Wednesday, September 14, 2011

SafePeak: Faster SQL Server Applications, On the Ground and In the Cloud

"Nobody goes there anymore. It's too crowded." -- legendary U.S. baseball catcher and malapropism master Yogi Berra (who also reportedly said "I really didn't say everything I said.")

What happens when a business application is a victim of its own success?
To deliver maximum business value, applications need users. But too many users, and applications can slow down or stop altogether. Which can mean anything from non-productive workers to suddenly former customers, depending on the applications.

For the millions of Microsoft Windows applications (including Web sites and SharePoint collaboration tool deployments) that rely upon Microsoft's SQL Server database software, there are a few alternative ways to speed up and scale out. One is to acquire more processing and storage capacity, but that gets expensive and difficult to manage quickly.

Another is traditional application caching -- extracting smaller, faster subset copies of the most-used data from larger, slower databases. But traditional caching methods can be difficult to implement without requiring changes to applications, databases or both. And analyzing and determining precisely where to apply caching and where not to apply it can take months. Also, some caching solutions are vulnerable to creating out-of-synch copies of critical data, especially in response to a system failure or disruption.

Another performance improvement method is called "database tuning." There are applications that purport to ease and speed this process.
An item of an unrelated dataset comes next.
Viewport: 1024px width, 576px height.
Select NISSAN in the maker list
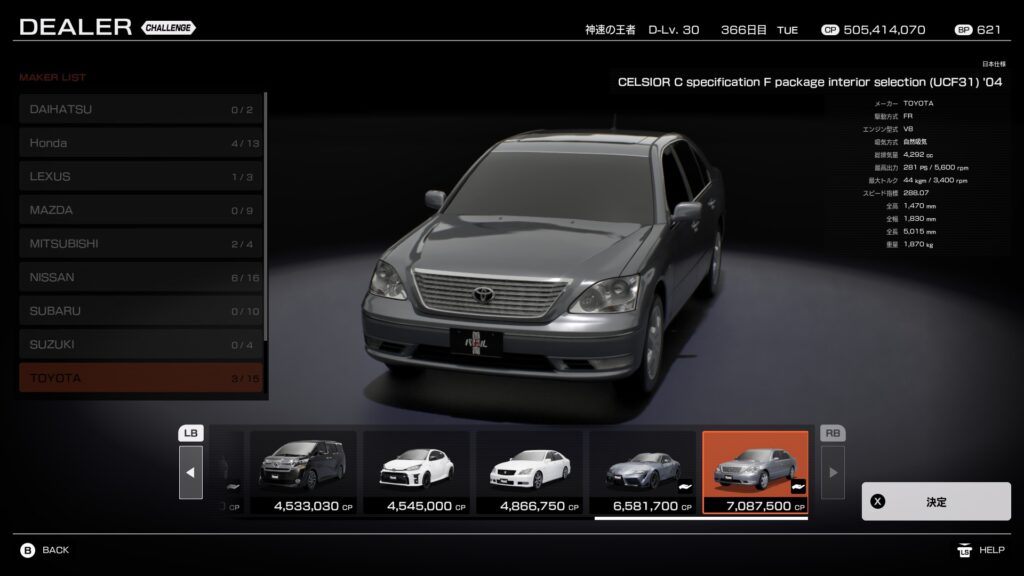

But there's no avoiding that it takes time to analyze current application performance, and money to engage the expertise necessary to decide precisely what to tune and how to tune it.

SafePeak (www.safepeak.com) offers an alternative with some compelling differences. First of all, it's software that runs on exactly the same types of hardware on which SQL Server and many of those database applications are running. SafePeak can even run on cloud-based virtual server instances or hosted servers. And SafePeak is designed specifically to be "plug-and-play" with all Windows and SQL Server environments, including custom-built, hosted and cloud-based applications.

Once SafePeak is installed and running, it basically "watches" and "listens to" an application for a couple of hours, and begins to learn and map the queries and dependencies that govern how that application accesses and uses data. SafePeak uses this information to cache data dynamically, in ways that speed performance significantly while avoiding inaccurate or out-of-synch copies of data.

SafePeak was also designed specifically to support business-critical applications that simply cannot fall victim to incorrect data. The solution is being used to make Web sites, SharePoint deployments and financial services, health care management and hospital knowledge management applications run faster and support more users.

The SafePeak management interface is Web-based and straightforward. In addition, the software generates considerable information about how SQL Server databases and applications perform "in real life." This information can help application and database administrators and their teams to identify and pursue additional opportunities to improve application performance, reliability and scalability.

If your company uses SQL Server databases and applications, including Web sites, SharePoint or Microsoft Dynamics, you should look closely at SafePeak. You can download a free trial of the software at the company's Web site, and begin test-driving it with your own applications. And if you're running most or all of your critical applications in the cloud or some other company's hosting facility, talk with your provider(s) about test-driving SafePeak for themselves. It won't solve all application performance challenges. But it can do a lot to improve performance of those applications reliant upon Microsoft SQL Server, rapidly, affordably and transparently -- wherever those applications may run.